An exact transcription of the data below, complete and unaltered, is the expected answer.

# # # #

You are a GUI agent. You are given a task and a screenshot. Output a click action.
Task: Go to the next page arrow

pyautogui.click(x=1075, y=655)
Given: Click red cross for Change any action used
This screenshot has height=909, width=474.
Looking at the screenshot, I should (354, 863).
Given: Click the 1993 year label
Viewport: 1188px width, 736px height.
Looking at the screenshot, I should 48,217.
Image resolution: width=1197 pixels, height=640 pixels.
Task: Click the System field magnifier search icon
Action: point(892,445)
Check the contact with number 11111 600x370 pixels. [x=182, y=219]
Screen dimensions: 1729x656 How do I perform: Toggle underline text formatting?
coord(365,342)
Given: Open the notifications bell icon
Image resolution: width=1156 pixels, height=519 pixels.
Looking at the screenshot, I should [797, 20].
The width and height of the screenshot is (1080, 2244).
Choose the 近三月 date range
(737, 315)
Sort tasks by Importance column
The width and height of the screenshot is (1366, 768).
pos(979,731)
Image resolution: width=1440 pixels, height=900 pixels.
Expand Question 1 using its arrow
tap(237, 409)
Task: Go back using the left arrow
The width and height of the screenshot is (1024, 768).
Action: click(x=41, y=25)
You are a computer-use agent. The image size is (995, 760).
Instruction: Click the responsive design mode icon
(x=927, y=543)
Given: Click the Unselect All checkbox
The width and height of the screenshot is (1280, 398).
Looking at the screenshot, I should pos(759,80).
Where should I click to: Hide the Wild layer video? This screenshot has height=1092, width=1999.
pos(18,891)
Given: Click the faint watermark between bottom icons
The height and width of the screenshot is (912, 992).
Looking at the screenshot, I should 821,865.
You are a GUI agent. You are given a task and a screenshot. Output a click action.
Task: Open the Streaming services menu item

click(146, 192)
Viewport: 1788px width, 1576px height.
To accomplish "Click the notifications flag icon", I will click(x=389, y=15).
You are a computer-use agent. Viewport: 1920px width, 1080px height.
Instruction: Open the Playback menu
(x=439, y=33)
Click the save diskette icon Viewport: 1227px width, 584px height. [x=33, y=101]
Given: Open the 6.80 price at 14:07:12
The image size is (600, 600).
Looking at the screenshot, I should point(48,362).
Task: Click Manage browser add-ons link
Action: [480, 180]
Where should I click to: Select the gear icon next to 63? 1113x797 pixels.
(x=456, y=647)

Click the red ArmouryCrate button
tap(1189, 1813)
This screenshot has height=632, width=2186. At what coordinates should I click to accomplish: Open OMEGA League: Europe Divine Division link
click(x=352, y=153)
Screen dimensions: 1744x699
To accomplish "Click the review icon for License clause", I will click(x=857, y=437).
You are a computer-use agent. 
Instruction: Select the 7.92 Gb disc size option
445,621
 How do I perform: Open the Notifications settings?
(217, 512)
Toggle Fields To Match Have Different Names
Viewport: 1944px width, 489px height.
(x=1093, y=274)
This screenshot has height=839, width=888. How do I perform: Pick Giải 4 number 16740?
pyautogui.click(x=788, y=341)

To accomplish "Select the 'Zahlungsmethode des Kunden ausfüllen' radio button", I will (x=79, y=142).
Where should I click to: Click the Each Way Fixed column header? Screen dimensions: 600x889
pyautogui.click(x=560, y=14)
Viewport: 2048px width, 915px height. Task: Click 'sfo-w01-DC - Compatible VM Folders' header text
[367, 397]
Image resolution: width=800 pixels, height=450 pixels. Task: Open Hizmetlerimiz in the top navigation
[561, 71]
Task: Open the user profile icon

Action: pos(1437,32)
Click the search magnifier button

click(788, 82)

# # # #

■ Exercise result:
You are a GUI agent. You are given a task and a screenshot. Output a click action.
Task: Go to the next page arrow

pyautogui.click(x=1075, y=655)
Given: Click red cross for Change any action used
This screenshot has height=909, width=474.
Looking at the screenshot, I should (354, 863).
Given: Click the 1993 year label
Viewport: 1188px width, 736px height.
Looking at the screenshot, I should 48,217.
Image resolution: width=1197 pixels, height=640 pixels.
Task: Click the System field magnifier search icon
Action: point(892,445)
Check the contact with number 11111 600x370 pixels. [x=182, y=219]
Screen dimensions: 1729x656 How do I perform: Toggle underline text formatting?
coord(365,342)
Given: Open the notifications bell icon
Image resolution: width=1156 pixels, height=519 pixels.
Looking at the screenshot, I should [797, 20].
The width and height of the screenshot is (1080, 2244).
Choose the 近三月 date range
(737, 315)
Sort tasks by Importance column
The width and height of the screenshot is (1366, 768).
pos(979,731)
Image resolution: width=1440 pixels, height=900 pixels.
Expand Question 1 using its arrow
tap(237, 409)
Task: Go back using the left arrow
The width and height of the screenshot is (1024, 768).
Action: click(x=41, y=25)
You are a computer-use agent. The image size is (995, 760).
Instruction: Click the responsive design mode icon
(x=927, y=543)
Given: Click the Unselect All checkbox
The width and height of the screenshot is (1280, 398).
Looking at the screenshot, I should pos(759,80).
Where should I click to: Hide the Wild layer video? This screenshot has height=1092, width=1999.
pos(18,891)
Given: Click the faint watermark between bottom icons
The height and width of the screenshot is (912, 992).
Looking at the screenshot, I should 821,865.
You are a GUI agent. You are given a task and a screenshot. Output a click action.
Task: Open the Streaming services menu item

click(146, 192)
Viewport: 1788px width, 1576px height.
To accomplish "Click the notifications flag icon", I will click(x=389, y=15).
You are a computer-use agent. Viewport: 1920px width, 1080px height.
Instruction: Open the Playback menu
(x=439, y=33)
Click the save diskette icon Viewport: 1227px width, 584px height. [x=33, y=101]
Given: Open the 6.80 price at 14:07:12
The image size is (600, 600).
Looking at the screenshot, I should point(48,362).
Task: Click Manage browser add-ons link
Action: [480, 180]
Where should I click to: Select the gear icon next to 63? 1113x797 pixels.
(x=456, y=647)

Click the red ArmouryCrate button
tap(1189, 1813)
This screenshot has height=632, width=2186. At what coordinates should I click to accomplish: Open OMEGA League: Europe Divine Division link
click(x=352, y=153)
Screen dimensions: 1744x699
To accomplish "Click the review icon for License clause", I will click(x=857, y=437).
You are a computer-use agent. 
Instruction: Select the 7.92 Gb disc size option
445,621
 How do I perform: Open the Notifications settings?
(217, 512)
Toggle Fields To Match Have Different Names
Viewport: 1944px width, 489px height.
(x=1093, y=274)
This screenshot has height=839, width=888. How do I perform: Pick Giải 4 number 16740?
pyautogui.click(x=788, y=341)

To accomplish "Select the 'Zahlungsmethode des Kunden ausfüllen' radio button", I will (x=79, y=142).
Where should I click to: Click the Each Way Fixed column header? Screen dimensions: 600x889
pyautogui.click(x=560, y=14)
Viewport: 2048px width, 915px height. Task: Click 'sfo-w01-DC - Compatible VM Folders' header text
[367, 397]
Image resolution: width=800 pixels, height=450 pixels. Task: Open Hizmetlerimiz in the top navigation
[561, 71]
Task: Open the user profile icon

Action: pos(1437,32)
Click the search magnifier button

click(788, 82)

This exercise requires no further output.